Stored items:
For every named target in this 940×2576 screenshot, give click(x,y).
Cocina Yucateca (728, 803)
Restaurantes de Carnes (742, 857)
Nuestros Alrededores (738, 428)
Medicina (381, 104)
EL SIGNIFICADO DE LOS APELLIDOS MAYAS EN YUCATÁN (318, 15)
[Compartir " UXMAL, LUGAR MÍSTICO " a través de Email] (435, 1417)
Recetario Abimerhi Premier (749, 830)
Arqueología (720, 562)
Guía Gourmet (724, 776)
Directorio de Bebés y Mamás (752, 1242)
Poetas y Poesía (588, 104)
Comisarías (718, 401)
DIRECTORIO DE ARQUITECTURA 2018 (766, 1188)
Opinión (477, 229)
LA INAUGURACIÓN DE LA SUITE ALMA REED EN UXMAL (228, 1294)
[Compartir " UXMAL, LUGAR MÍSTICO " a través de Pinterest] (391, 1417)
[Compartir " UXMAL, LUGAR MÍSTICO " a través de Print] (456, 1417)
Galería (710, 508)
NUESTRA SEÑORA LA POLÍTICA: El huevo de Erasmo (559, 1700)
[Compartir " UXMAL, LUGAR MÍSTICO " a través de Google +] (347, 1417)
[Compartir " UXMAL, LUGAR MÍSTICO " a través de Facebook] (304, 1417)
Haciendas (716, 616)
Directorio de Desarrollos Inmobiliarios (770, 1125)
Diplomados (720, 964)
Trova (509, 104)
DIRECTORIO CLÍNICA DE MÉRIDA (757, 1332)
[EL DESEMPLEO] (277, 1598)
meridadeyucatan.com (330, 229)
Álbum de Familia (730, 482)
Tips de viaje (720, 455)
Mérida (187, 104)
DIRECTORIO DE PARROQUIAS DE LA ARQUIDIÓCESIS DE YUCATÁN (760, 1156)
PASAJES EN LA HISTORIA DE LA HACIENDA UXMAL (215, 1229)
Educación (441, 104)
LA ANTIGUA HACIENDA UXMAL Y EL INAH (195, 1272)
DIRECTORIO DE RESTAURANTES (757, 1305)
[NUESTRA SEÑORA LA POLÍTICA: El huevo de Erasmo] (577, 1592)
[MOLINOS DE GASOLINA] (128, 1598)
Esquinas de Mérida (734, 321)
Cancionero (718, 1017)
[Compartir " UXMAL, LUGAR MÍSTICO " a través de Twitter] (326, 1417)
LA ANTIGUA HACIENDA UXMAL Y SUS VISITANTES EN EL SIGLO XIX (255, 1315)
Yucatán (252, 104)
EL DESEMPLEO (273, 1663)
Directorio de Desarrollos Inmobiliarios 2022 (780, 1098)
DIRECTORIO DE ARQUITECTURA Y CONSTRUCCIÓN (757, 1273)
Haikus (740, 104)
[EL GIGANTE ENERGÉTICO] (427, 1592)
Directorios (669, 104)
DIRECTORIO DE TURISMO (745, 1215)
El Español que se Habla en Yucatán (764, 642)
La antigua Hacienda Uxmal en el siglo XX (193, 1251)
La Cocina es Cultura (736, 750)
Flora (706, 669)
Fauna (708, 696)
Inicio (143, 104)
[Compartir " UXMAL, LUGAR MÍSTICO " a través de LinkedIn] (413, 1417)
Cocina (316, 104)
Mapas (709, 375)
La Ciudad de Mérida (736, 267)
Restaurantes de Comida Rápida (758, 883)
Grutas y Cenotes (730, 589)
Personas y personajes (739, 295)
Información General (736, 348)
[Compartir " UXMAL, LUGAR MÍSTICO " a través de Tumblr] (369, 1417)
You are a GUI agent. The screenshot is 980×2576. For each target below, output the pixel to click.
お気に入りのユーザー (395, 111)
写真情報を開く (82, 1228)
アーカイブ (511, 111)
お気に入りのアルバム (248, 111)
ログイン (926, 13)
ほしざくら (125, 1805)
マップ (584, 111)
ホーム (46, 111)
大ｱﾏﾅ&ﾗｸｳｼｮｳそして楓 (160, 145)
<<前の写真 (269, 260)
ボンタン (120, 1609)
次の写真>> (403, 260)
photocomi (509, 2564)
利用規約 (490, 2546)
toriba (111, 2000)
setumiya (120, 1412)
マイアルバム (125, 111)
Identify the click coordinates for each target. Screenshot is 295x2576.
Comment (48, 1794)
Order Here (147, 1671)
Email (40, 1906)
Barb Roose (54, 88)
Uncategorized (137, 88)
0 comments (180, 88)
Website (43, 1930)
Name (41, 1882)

WHAT TO PRODUCE:
Exactly the lines from the one containing "<<前の写真 (269, 260)" through the last line of the records are to be transcribed, both endpoints included.

PROBLEM SOLUTION:
<<前の写真 (269, 260)
ボンタン (120, 1609)
次の写真>> (403, 260)
photocomi (509, 2564)
利用規約 (490, 2546)
toriba (111, 2000)
setumiya (120, 1412)
マイアルバム (125, 111)
Identify the click coordinates for each target. Screenshot is 295x2576.
Comment (48, 1794)
Order Here (147, 1671)
Email (40, 1906)
Barb Roose (54, 88)
Uncategorized (137, 88)
0 comments (180, 88)
Website (43, 1930)
Name (41, 1882)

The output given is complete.